Oxygenation therapists proposed that disease is caused by absence of oxygen and loss of cellular ability to use oxygen for “good energy” metabolism, detoxification, and immune system function. Oxygen therapies are proposed in order to restore the body’s ability to produce “good” energy, to “detoxify” metabolic poisons, and to kill invading organisms. However, over the five decades that have passed since this concept was proposed, scientists have shown that:

  1. Anerobic energy metabolism (fermentation) is not the cause of cancer.
  2. Koch’s glyoxylide does not exist.
  3. Ingestion, infusion, or injection of hydrogen peroxide cannot re-oxygenate the tissues of the body.
  4. Ozone-treated blood infused during autohemotherapy does not kill AIDS virus in vivo.

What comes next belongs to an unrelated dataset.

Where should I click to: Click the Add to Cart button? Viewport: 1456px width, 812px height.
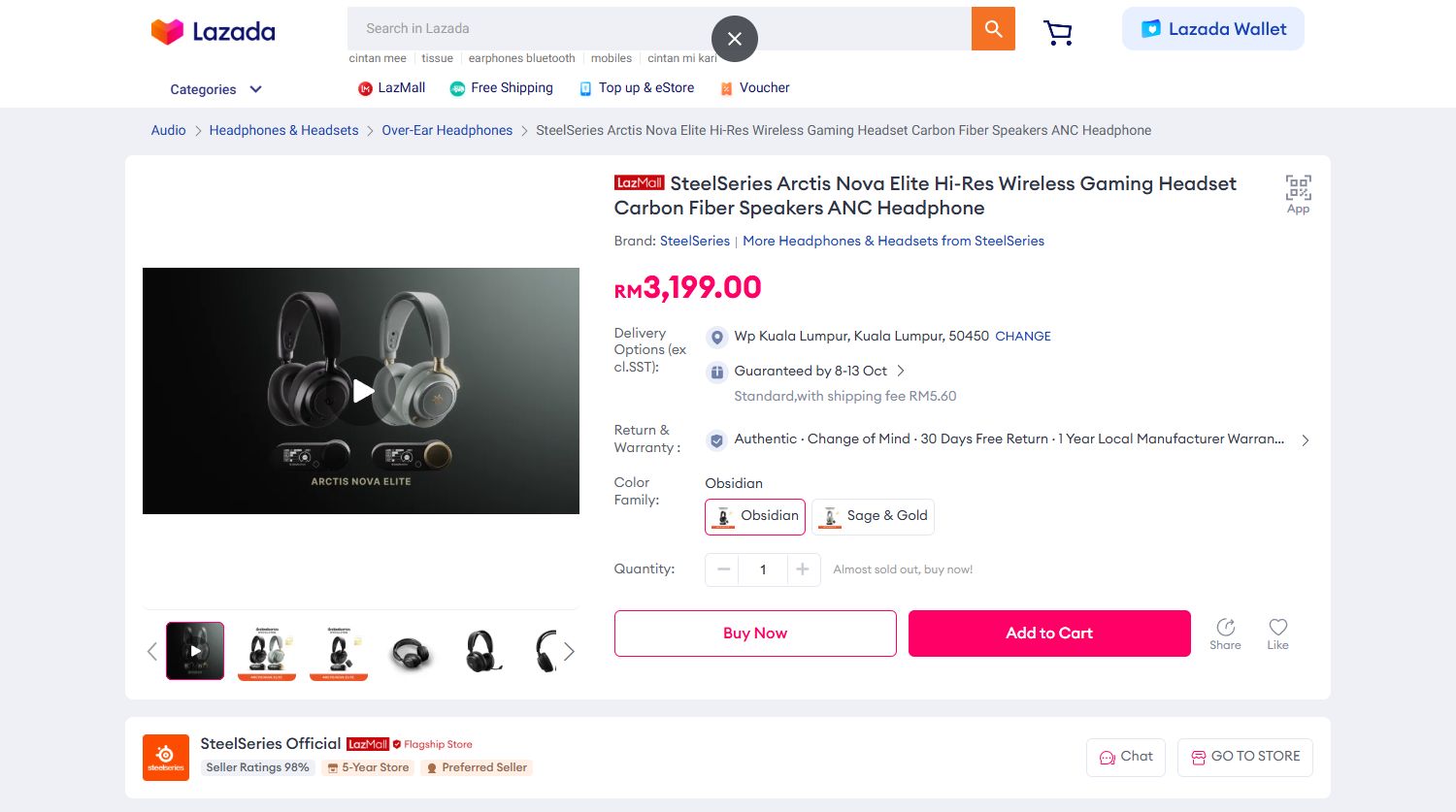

This article is from 1998 so I did more searching on PubMed. Before I discuss this, however, let me give a bit more background. Ozone is O3 – three oxygen atoms bound together. It is a highly reactive oxygen molecule. It has two potential overall effects – providing more oxygen to tissues, and using oxidative reactions to kill bacteria, viruses, and cancer cells.

This is ironic because it flies in the face of the whole antioxidant craze, and it brings up a major weakness of that craze. Oxygen and oxygen free radicals are a two-edged sword. Tissues need oxygen, and they use oxygen free radicals as part of the immune system to kill invaders, but they also damage host tissue. So there needs to be a delicate balance. Pushing this balance in one direction or the other, with antioxidants or ozone, is unlikely to provide side-effect free benefits, and may cause more harm than good.

Having said that – ozone therapy has some legitimate uses – mainly external (topical, dental, or on blood products) to kill bacteria. It has been shown to inactivate HIV, but so do many other things that are not useful in therapy.

Here is the bottom line, more than a decade after the above Quackwatch article was written – ozone is a useful molecule for killing bugs and is finding some external uses. It has not been shown to be effective for internal use, it is not a treatment for HIV or cancer. Further, it should not be assumed to be safe or without any negative effects.

The further claim made by proponents that ozone therapy “detoxifiers” is pure pseudoscience. Nonspecific detoxification itself is a scam, whether by ozone or any other method.

Conclusion

Ozone therapy is just another in an endless line of pseudoscientific claims made without adequate justification. Ozone itself may have some useful applications as a highly reactive molecule, but is not useful as part of a sauna or similar use.

That information is available online, but I understand it can be tricky to find it. Finding and evaluating the quality of information is increasingly becoming a critical life skill.